*REQUIRED WORK*: Switch every "icon" to "symbol" in the stretch from the line that contains "1280x720 pixels. Task: Select" through the line that contains "click(941, 47)", and give those lines again with nothing else changed.
***
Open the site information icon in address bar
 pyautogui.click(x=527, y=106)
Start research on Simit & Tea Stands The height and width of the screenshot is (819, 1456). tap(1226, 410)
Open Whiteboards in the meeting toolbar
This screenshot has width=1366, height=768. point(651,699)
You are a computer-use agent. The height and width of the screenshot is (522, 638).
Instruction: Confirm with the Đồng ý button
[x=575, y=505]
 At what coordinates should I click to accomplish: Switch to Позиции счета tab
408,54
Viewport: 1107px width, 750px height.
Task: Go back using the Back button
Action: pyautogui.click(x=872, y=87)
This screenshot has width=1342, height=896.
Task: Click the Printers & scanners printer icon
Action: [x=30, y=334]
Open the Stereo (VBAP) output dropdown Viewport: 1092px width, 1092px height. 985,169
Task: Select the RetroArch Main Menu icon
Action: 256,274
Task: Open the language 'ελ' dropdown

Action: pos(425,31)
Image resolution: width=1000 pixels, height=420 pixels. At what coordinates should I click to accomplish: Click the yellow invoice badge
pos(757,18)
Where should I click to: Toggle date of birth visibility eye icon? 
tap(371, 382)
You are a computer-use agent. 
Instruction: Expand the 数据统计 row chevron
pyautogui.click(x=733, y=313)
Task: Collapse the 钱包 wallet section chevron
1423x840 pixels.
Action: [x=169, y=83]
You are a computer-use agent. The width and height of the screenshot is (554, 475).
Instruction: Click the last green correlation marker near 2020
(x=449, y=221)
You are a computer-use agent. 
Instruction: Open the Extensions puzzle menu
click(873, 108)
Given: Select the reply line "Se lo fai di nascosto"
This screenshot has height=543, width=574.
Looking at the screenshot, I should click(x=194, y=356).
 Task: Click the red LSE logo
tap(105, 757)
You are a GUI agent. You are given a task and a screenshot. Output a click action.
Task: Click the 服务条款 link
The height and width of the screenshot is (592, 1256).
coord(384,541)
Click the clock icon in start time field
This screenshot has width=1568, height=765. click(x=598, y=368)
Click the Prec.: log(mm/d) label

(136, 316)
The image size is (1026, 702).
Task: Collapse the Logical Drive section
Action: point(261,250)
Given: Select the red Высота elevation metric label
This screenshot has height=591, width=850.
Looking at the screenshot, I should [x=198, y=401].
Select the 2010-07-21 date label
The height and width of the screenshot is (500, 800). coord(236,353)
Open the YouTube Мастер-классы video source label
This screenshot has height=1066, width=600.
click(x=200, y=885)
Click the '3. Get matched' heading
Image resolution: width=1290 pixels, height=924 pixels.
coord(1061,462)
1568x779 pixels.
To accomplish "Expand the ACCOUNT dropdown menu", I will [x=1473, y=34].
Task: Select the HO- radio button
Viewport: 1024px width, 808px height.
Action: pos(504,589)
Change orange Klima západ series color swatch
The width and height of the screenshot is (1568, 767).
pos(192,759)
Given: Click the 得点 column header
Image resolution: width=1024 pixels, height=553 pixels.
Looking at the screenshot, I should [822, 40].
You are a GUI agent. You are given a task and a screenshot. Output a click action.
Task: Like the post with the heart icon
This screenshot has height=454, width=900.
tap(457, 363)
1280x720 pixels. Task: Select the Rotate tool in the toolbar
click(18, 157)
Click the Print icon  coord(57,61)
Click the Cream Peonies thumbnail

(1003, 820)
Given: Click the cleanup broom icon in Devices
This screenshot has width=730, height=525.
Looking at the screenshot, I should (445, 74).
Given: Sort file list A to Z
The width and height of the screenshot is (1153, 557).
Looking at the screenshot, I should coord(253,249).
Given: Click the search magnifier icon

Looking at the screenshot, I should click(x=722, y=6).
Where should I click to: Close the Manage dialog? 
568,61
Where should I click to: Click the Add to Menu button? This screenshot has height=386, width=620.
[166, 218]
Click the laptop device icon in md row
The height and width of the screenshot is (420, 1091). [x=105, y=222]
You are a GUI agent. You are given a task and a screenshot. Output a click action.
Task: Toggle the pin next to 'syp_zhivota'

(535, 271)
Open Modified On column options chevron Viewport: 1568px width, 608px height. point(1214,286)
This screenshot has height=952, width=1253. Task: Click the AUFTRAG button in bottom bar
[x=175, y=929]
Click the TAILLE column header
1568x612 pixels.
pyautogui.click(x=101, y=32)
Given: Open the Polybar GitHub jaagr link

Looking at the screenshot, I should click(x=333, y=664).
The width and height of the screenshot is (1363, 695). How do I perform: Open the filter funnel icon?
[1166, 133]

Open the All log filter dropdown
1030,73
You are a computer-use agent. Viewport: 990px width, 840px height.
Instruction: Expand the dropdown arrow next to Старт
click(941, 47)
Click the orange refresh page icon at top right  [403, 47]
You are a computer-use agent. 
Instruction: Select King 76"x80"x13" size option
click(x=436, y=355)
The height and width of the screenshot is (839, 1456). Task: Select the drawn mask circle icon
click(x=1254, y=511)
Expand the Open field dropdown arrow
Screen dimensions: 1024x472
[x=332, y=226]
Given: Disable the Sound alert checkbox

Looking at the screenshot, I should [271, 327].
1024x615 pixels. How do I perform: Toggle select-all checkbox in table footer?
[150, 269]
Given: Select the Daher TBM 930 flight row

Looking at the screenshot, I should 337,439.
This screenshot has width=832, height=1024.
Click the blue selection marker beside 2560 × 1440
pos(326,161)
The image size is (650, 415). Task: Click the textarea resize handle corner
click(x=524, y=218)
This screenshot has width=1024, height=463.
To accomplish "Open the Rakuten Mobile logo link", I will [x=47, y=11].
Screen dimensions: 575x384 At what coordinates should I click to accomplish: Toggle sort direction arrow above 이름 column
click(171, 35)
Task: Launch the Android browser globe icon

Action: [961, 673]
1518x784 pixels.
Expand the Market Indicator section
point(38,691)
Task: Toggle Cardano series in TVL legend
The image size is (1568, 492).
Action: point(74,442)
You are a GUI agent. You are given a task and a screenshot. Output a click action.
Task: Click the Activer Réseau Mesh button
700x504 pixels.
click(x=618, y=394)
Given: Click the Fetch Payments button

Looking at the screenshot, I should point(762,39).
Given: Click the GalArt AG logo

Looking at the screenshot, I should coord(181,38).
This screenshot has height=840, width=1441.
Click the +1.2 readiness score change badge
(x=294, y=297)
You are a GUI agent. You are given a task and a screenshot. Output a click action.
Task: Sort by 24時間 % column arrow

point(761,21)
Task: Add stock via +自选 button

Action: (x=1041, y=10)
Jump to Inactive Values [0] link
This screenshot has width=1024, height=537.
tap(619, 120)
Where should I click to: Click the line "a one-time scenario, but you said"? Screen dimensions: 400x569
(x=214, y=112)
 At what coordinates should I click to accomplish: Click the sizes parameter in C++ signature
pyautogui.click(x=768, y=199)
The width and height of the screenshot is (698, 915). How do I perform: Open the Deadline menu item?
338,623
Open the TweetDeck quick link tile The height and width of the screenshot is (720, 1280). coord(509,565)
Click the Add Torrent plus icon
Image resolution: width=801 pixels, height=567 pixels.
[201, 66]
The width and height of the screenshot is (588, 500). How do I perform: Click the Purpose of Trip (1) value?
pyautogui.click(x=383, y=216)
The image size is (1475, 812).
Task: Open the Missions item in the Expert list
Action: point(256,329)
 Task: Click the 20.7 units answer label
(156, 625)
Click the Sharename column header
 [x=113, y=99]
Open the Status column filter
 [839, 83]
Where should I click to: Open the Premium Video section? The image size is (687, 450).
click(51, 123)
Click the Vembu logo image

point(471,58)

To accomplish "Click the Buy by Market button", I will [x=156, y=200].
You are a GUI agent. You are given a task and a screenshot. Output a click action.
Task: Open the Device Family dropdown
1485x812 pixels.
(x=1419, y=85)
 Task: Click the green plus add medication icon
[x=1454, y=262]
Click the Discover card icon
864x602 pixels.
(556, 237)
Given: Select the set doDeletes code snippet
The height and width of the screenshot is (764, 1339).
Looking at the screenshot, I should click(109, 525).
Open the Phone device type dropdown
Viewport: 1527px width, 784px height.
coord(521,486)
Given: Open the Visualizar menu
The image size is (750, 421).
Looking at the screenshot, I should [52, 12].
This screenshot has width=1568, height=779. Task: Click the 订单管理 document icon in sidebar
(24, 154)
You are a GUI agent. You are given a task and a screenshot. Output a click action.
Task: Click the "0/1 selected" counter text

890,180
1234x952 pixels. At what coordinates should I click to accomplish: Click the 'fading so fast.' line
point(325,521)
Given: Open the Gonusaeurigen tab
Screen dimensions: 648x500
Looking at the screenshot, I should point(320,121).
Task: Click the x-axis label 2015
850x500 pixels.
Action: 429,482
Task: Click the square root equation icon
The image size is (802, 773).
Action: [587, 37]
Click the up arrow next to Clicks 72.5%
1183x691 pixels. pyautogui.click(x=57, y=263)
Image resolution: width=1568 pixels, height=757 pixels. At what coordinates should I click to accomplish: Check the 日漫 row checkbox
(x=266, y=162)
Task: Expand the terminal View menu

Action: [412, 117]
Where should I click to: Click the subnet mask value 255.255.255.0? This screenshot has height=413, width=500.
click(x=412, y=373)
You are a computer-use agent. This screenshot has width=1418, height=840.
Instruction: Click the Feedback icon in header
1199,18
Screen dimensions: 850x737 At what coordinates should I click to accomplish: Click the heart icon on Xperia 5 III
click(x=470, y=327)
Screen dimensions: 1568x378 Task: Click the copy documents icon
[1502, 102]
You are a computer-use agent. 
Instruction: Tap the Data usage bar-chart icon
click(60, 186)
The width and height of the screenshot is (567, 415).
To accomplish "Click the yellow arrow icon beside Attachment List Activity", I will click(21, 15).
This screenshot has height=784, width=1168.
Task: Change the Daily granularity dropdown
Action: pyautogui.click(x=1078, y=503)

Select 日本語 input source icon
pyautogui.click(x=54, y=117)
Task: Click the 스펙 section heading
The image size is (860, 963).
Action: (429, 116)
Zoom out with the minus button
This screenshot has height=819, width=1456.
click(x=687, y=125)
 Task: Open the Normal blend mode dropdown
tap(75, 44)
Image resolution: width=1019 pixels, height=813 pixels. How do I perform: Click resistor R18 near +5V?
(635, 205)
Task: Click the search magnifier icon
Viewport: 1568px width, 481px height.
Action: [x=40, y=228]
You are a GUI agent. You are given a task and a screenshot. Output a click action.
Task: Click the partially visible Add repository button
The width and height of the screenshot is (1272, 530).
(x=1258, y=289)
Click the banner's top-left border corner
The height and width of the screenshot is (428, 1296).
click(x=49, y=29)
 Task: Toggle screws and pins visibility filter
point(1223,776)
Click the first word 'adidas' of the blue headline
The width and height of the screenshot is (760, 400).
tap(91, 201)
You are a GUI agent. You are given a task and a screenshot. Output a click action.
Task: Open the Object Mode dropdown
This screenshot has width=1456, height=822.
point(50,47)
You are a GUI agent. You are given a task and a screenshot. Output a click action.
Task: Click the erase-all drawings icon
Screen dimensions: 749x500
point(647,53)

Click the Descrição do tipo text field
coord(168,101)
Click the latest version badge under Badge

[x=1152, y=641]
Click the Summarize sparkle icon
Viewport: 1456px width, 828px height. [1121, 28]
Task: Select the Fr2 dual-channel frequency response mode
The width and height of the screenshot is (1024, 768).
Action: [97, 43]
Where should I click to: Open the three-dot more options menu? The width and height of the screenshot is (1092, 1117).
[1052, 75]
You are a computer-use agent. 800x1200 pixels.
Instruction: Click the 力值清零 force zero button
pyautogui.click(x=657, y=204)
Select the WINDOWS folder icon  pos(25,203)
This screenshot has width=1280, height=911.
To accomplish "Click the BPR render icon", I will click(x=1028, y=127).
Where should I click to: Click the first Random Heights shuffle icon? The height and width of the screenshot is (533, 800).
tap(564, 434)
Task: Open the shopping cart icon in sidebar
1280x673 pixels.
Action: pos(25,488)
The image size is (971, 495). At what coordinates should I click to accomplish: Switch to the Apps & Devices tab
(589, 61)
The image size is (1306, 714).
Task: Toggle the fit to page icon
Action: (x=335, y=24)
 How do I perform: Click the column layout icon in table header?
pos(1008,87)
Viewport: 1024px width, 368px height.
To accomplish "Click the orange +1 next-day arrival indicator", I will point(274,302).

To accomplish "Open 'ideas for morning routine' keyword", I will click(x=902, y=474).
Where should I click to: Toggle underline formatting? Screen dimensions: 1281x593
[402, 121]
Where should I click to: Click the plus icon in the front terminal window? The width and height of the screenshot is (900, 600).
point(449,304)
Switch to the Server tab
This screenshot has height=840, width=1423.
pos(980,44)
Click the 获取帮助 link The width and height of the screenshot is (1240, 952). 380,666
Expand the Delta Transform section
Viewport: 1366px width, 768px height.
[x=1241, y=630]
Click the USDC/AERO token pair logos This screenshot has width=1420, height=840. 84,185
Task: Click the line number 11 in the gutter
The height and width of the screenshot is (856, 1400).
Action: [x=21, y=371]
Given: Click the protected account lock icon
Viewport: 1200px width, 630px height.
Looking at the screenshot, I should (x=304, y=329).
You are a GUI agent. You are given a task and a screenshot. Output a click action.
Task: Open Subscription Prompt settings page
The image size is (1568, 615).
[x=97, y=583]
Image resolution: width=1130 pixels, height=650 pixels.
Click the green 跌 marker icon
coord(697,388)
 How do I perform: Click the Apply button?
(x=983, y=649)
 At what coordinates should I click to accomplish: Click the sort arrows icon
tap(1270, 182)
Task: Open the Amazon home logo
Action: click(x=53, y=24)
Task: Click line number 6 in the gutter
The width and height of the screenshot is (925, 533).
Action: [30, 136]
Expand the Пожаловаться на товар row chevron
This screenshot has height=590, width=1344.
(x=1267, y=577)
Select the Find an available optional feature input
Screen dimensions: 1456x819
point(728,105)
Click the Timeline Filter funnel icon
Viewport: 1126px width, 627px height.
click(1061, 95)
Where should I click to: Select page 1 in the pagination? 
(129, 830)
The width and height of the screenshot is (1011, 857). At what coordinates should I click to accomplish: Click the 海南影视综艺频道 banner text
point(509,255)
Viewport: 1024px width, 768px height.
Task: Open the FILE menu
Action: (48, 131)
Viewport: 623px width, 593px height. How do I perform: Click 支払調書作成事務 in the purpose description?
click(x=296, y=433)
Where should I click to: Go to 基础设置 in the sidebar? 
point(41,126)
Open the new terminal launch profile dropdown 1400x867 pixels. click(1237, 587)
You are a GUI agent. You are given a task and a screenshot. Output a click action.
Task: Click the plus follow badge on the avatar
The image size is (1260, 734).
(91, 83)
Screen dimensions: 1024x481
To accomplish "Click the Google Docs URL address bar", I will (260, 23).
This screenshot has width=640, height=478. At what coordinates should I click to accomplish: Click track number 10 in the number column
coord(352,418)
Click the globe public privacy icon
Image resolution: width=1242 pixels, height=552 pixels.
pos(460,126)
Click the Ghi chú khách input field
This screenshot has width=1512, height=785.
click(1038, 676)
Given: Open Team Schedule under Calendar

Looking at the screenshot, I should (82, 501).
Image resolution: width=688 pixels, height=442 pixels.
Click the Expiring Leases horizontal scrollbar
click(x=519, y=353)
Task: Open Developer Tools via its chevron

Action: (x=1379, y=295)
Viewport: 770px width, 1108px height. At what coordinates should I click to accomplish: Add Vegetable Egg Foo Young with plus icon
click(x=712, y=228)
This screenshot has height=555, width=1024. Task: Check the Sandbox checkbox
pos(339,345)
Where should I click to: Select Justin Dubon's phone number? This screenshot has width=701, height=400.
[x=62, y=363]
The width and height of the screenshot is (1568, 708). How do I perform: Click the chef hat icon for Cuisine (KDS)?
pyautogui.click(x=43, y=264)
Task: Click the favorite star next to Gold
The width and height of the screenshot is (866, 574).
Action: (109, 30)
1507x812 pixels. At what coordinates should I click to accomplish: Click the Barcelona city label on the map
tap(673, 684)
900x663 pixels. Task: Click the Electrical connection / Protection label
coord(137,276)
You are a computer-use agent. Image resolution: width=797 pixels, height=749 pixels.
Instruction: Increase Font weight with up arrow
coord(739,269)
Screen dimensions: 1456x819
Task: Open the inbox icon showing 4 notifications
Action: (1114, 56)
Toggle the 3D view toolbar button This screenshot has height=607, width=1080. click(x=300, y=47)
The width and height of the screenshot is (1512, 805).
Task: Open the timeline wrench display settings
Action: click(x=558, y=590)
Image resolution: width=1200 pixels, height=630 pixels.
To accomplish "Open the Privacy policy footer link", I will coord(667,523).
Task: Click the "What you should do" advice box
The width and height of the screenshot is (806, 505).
***
*TASK SOLUTION*:
1280x720 pixels. Task: Select the Rotate tool in the toolbar
click(18, 157)
Click the Print symbol  coord(57,61)
Click the Cream Peonies thumbnail

(1003, 820)
Given: Click the cleanup broom symbol in Devices
This screenshot has width=730, height=525.
Looking at the screenshot, I should (445, 74).
Given: Sort file list A to Z
The width and height of the screenshot is (1153, 557).
Looking at the screenshot, I should coord(253,249).
Given: Click the search magnifier symbol

Looking at the screenshot, I should click(x=722, y=6).
Where should I click to: Close the Manage dialog? 
568,61
Where should I click to: Click the Add to Menu button? This screenshot has height=386, width=620.
[166, 218]
Click the laptop device symbol in md row
The height and width of the screenshot is (420, 1091). [x=105, y=222]
You are a GUI agent. You are given a task and a screenshot. Output a click action.
Task: Toggle the pin next to 'syp_zhivota'

(535, 271)
Open Modified On column options chevron Viewport: 1568px width, 608px height. point(1214,286)
This screenshot has height=952, width=1253. Task: Click the AUFTRAG button in bottom bar
[x=175, y=929]
Click the TAILLE column header
1568x612 pixels.
pyautogui.click(x=101, y=32)
Given: Open the Polybar GitHub jaagr link

Looking at the screenshot, I should click(x=333, y=664).
The width and height of the screenshot is (1363, 695). How do I perform: Open the filter funnel symbol?
[1166, 133]

Open the All log filter dropdown
1030,73
You are a computer-use agent. Viewport: 990px width, 840px height.
Instruction: Expand the dropdown arrow next to Старт
click(941, 47)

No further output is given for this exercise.